Il rigetto del ricorso determina la condanna del commercialista alle spese, liquidate dalla Seconda Sezione Civile in euro 2.200.
Al di là della specificità del caso qui esposto, sintomatico è il messaggio che desidero che arrivi dalla lettura di questo articolo: provare sempre il conferimento dell’incarico ed il suo espletamento. Il non farlo (o farlo prestando poca attenzione) potrebbe costare caro.
Ho già trattato l’argomento dei crediti professionali, sia all’interno di questo blog sia in uno specifico Corso Online, ma non potevo lasciarmi sfuggire la sentenza 2471/13 della Corte di Cassazione pubblicata lo scorso 1 febbraio per offrire un utile/ulteriore approfondimento anche per chi approda a questo tema per la prima volta.
Analizziamo il caso.
Sei mila euro è la cifra che un commercialista otteneva dal tribunale di Salerno per un decreto ingiuntivo su un cliente cui aveva fornito prestazioni professionali per consulenza contabile.

━━━━

### Compiti ed esercizi
**1.** Trascrivi dal testo in esame il passo che va da "Analizziamo il caso." fino a "per consulenza contabile.".
**2.** Secondo il testo in esame, a quanto ammontano le spese liquidate dalla Seconda Sezione Civile a carico del commercialista?

━━━━

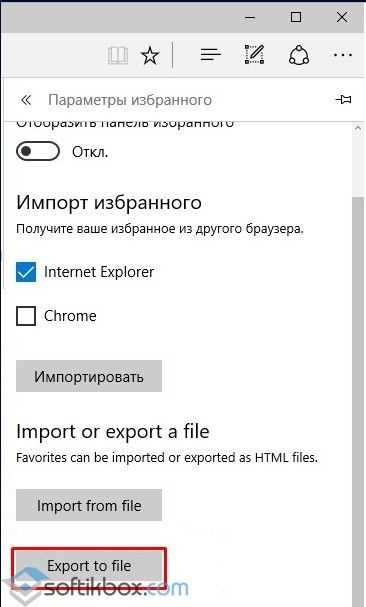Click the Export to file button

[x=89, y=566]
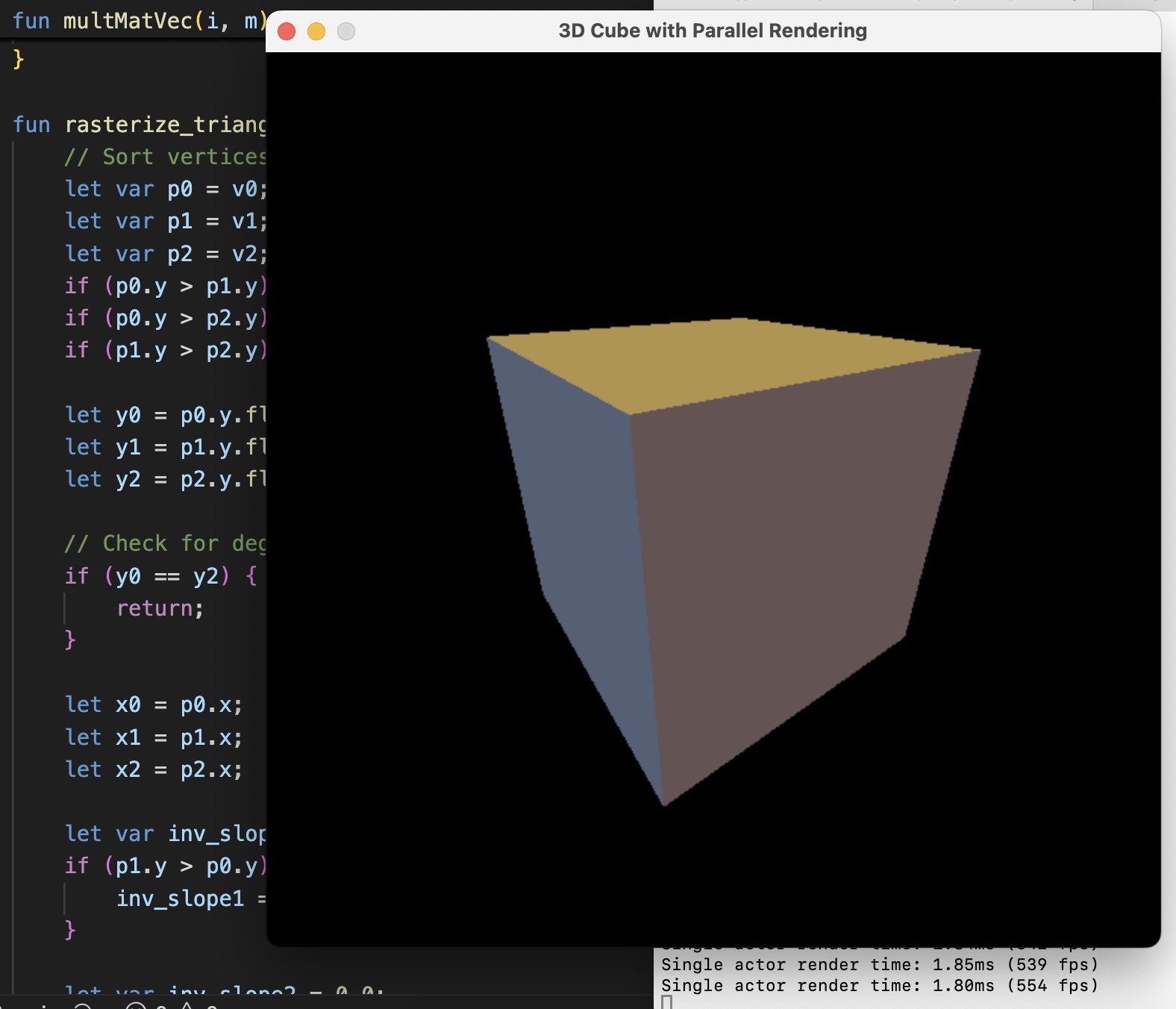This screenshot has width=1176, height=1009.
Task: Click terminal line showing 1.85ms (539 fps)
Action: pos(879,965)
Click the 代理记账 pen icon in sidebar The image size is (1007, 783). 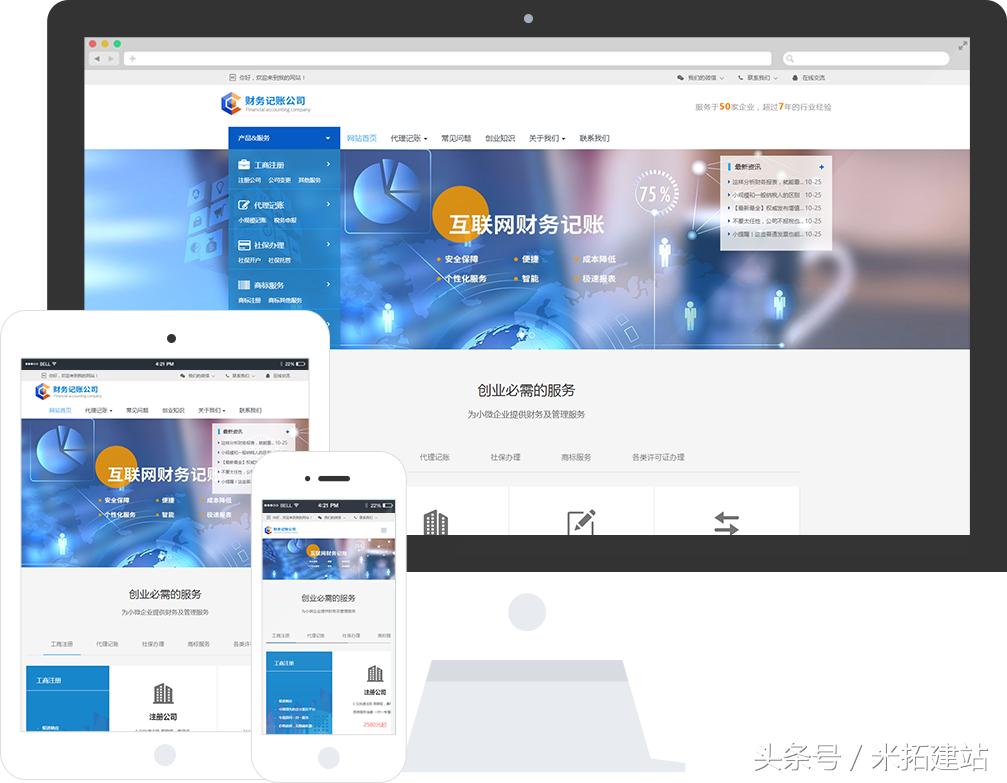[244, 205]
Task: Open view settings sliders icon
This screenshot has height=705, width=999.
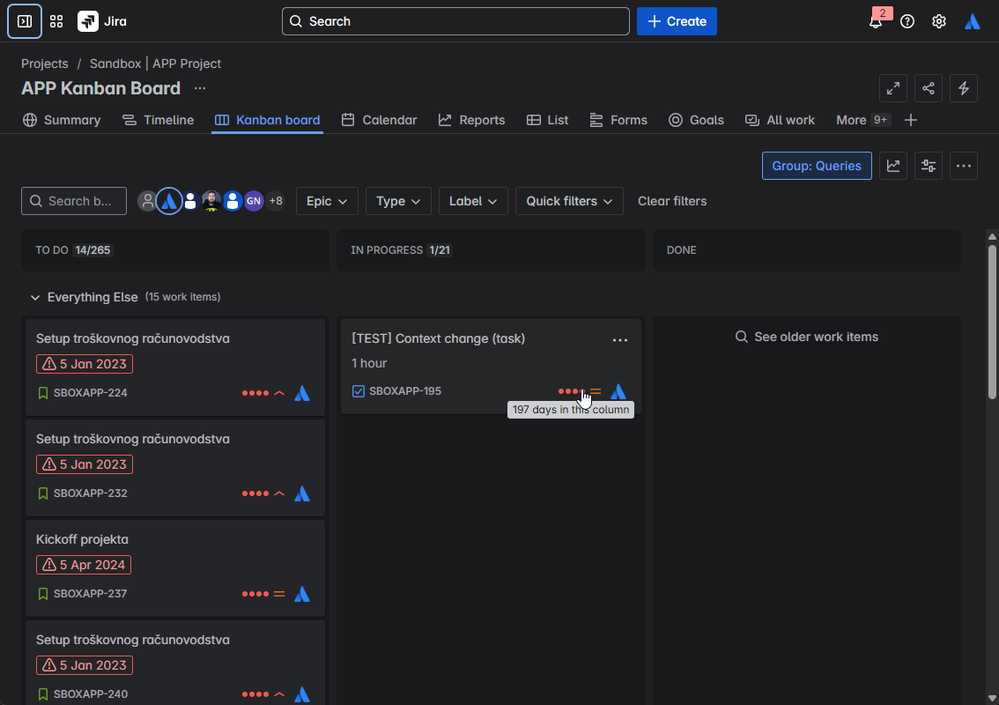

━━━━

### Risultati degli esercizi
**1.**
Analizziamo il caso.
Sei mila euro è la cifra che un commercialista otteneva dal tribunale di Salerno per un decreto ingiuntivo su un cliente cui aveva fornito prestazioni professionali per consulenza contabile.

**2.** Ammontano a 2.200 euro.